Robert Ladner, president of Behavioral Science Research, says he hadn't asked for any assistance in conducting this poll, but when Frederick's name was suggested, he didn't object. "I know he has the mayor's confidence," Ladner explains. "I can't remember who told me that exactly -- it could have been Danny Alvarez, it could have been someone from the mayor's office. I know he does a lot of work for the mayor. So when his name came up, I said sure."
Here are a few of the questions Frederick developed for the transit survey on a penny sales-tax increase:
Question 1: A lot has been written in the newspapers about our mayor, Alex Penelas. How would you rate the job Alex Penelas is doing as mayor of Dade County -- excellent, good, not so good, or poor?

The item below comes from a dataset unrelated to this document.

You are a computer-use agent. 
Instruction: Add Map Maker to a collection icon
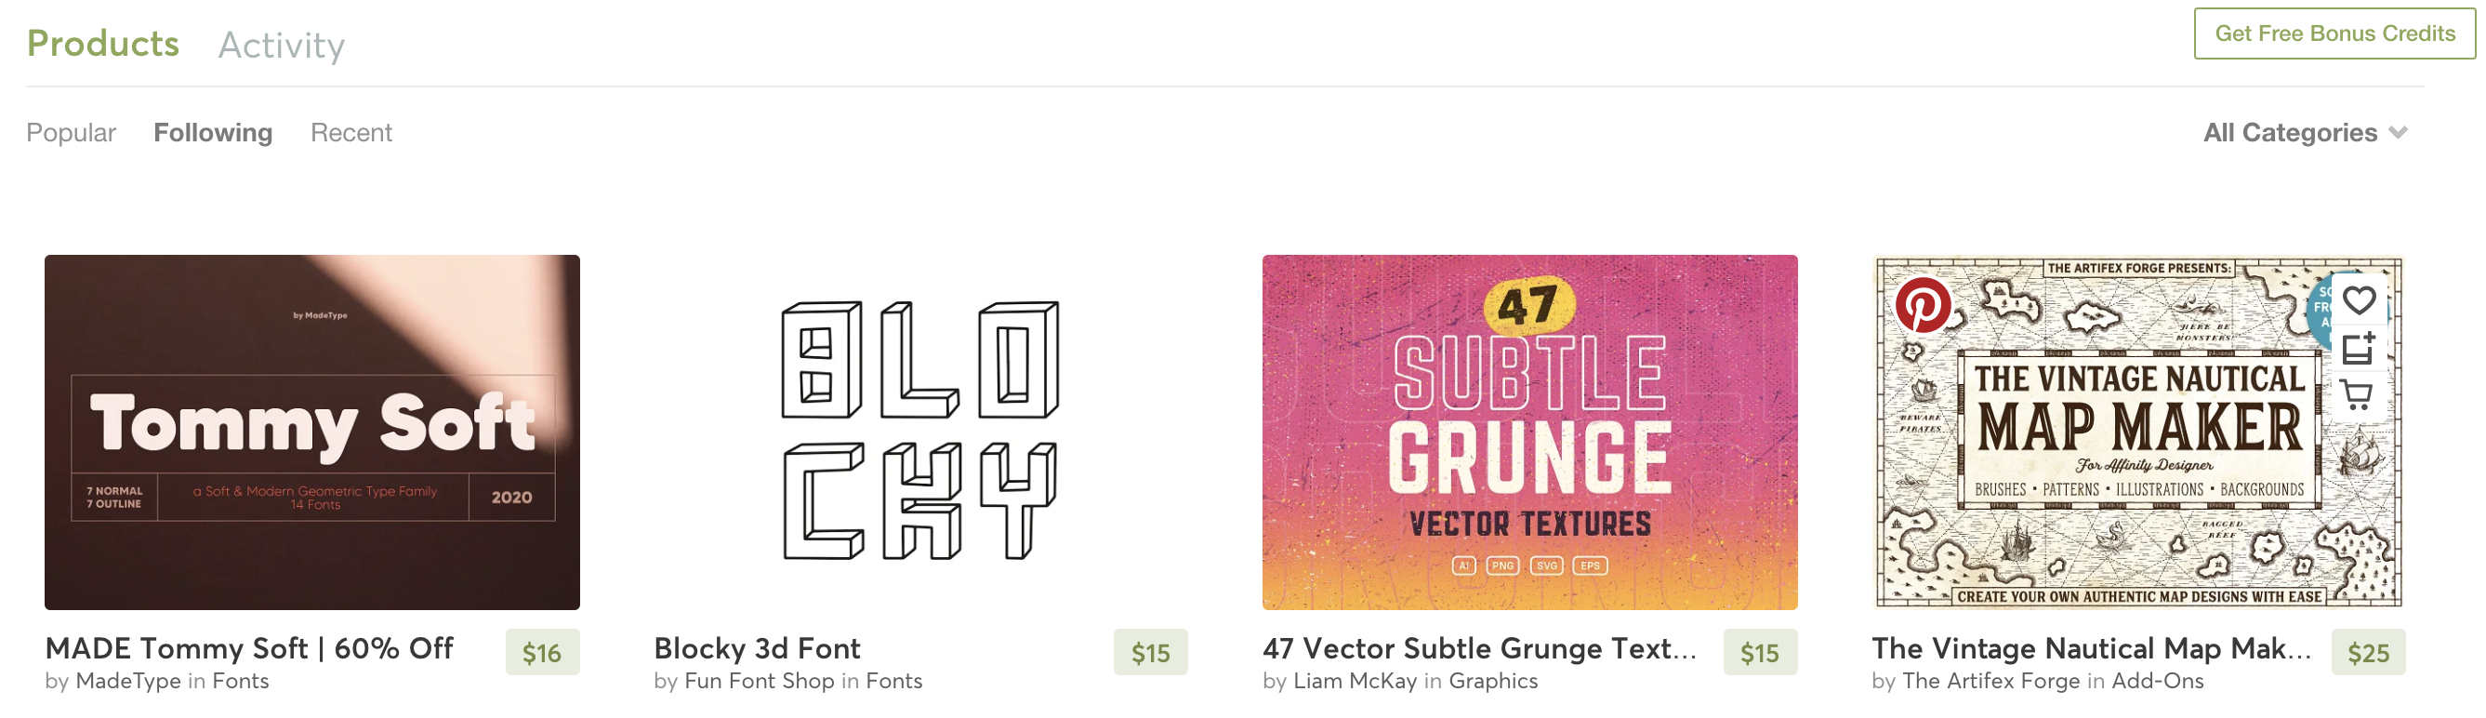coord(2359,347)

Question 2: Given the recent news about the mayor's budget recommendations, do you consider Mayor Penelas to be very trustworthy, somewhat trustworthy, somewhat untrustworthy, or very untrustworthy with the county budget money?

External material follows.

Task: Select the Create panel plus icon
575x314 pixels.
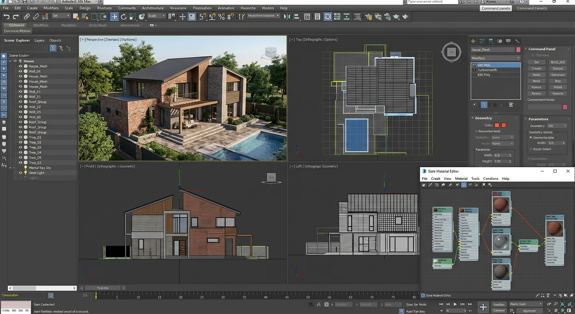Action: [473, 41]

Question 3: How would you rate the job that the Dade County Commission is doing -- excellent, good, not so good, or poor?

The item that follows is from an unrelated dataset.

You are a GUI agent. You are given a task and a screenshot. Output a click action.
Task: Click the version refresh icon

Question 4: And how would you rate the job that the Dade County School Board is doing -- excellent, good, not so good, or poor?
Both Frederick and Alvarez deny that taxpayers' money was spent on a survey designed to provide Penelas with information about his popularity. The vast majority of the questions, they argue, dealt with transit issues and the sales tax. "My understanding is that the mayor's office has its own people who keep tabs with the community," Alvarez says, "and they don't need something like this to tell them where they stand."
Last December Frederick prepared a report using information from the poll. Some of the data appear to be strictly political. For instance, Frederick carefully detailed Penelas's popularity among specific groups of people, noting that 56 percent of Cuban women 50 years of age or older believe he is doing an excellent job. Frederick also broke down by commission district those voters who found the mayor to be "very trustworthy." Frederick also analyzed Penelas's popularity in relation to that of the county commission and the school board.
This information was necessary, Frederick argues, because whenever you conduct a poll relating to possible tax increases, it is essential to gauge the public's feelings about their elected officials. Frederick also defends the decision to hire him to prepare the questions, noting that his firm has conducted similar polls regarding transportation issues in Orange and Hillsborough counties. "I felt like I was the perfect match for this project," he says.
This is the second time (at least) a member of Penelas's kitchen cabinet has quietly been included in a county deal. Last year Raul Masvidal was hired as a subcontractor to a consulting firm investigating the viability of Dade's plans to expand its seaport. Earlier this year Masvidal's name came up again when Armando Vidal accused Brian May of ordering him to include the former Miami banker in the $1.34 million contract to oversee construction of the Miami Heat's new basketball arena. Masvidal is slated to be paid $120,000 as a consultant to the project. "The mayor's office wanted me to put Masvidal on the arena contract," Vidal told the Miami Herald after his firing last month. "I received the direction from Brian May." May and Masvidal both deny the allegation. Masvidal, in fact, claims it was Vidal's idea to place him in the lucrative deal.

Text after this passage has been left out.